In the #WearThePants experiment, women changed their LinkedIn gender settings to male and saw dramatic increases in reach — 200% to 818% more impressions. LinkedIn's head of responsible AI stated that their systems "do not use demographic information (such as age, race, or gender) as a signal to determine the visibility of content."

The connection to your archive: Open Inferences_about_you.csv. Right there in row 3: "Inferred gender: FEMALE." LinkedIn collects it. They categorize it. They make it available to advertisers. They say the algorithm doesn't use it.

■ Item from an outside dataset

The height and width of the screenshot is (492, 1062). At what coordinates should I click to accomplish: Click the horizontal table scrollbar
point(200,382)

But they definitely have it — and anyone who downloads their Complete archive can see that for themselves.
One last thing

This is one platform.

My LinkedIn Profile.csv contains my Twitter handle, my personal website, and my email address. My Connections.csv includes emails for 116 people in my network. My imported contacts have personal phone numbers and emails going back to 2007. These are cross-platform identifiers — the exact keys a data broker needs to link a LinkedIn profile to Facebook activity, Google searches, Instagram interests, Amazon purchases, and location history.

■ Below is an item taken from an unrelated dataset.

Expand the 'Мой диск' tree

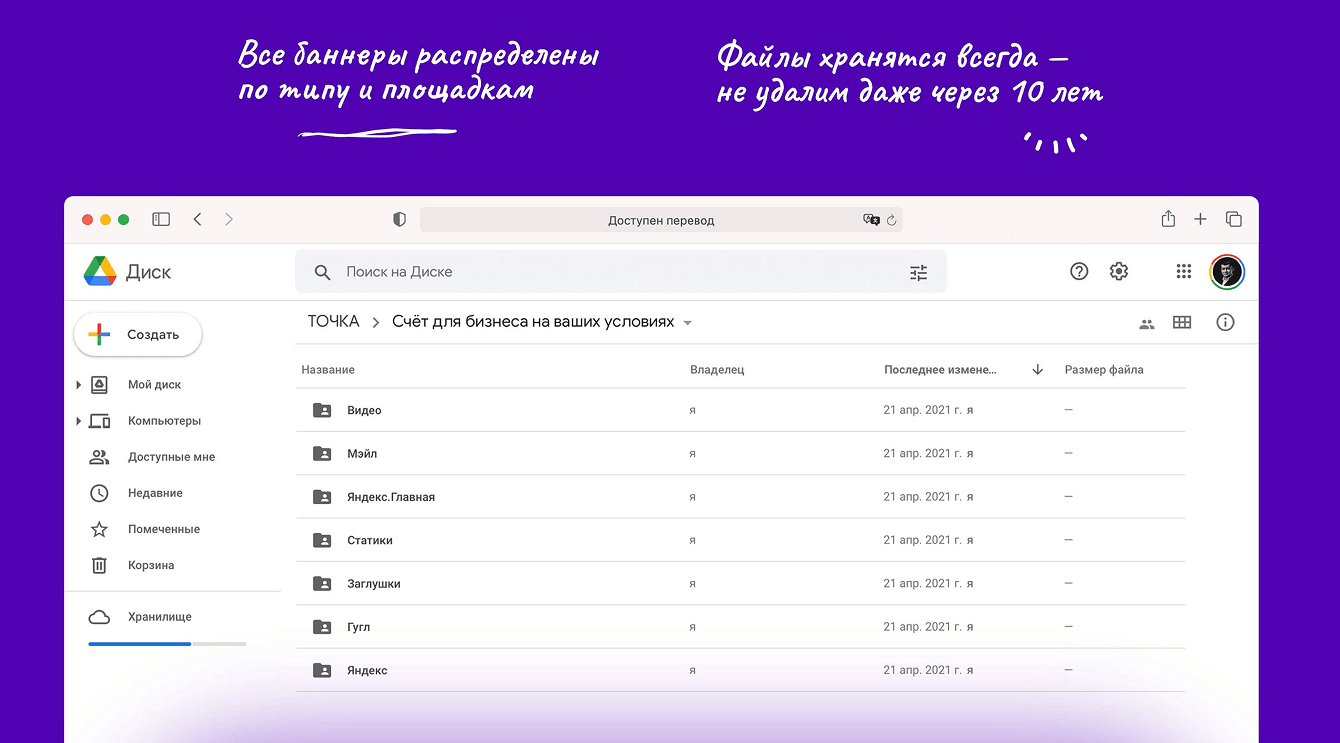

Every platform has an archive like this one. Most people have never downloaded any of them. Each archive alone is revealing. Linked together, they're a complete portrait of who you are, what you want, what you fear, and what you'll do next.

LinkedIn is just the one that's supposed to be "professional."

See your own file

LinkedIn is required to give you a copy of your data. But you have to ask for the right one.

Download Your Archive
1

Go to Settings → Data Privacy → Get a copy of your data

2

Select "Download larger data archive" — not the default. The default "Basic" export hides the most revealing files (search history, ad targeting, reactions, logins, inferences).

3

Wait ~24 hours. The Complete archive takes longer because there's a lot more in it.

4

Unzip it. Open the CSVs. See what they know.

5

While you're there: Settings → Data Privacy → Data for Generative AI Improvement → toggle it off. Anything before your opt-out date is already in the training data, but you can stop the bleeding.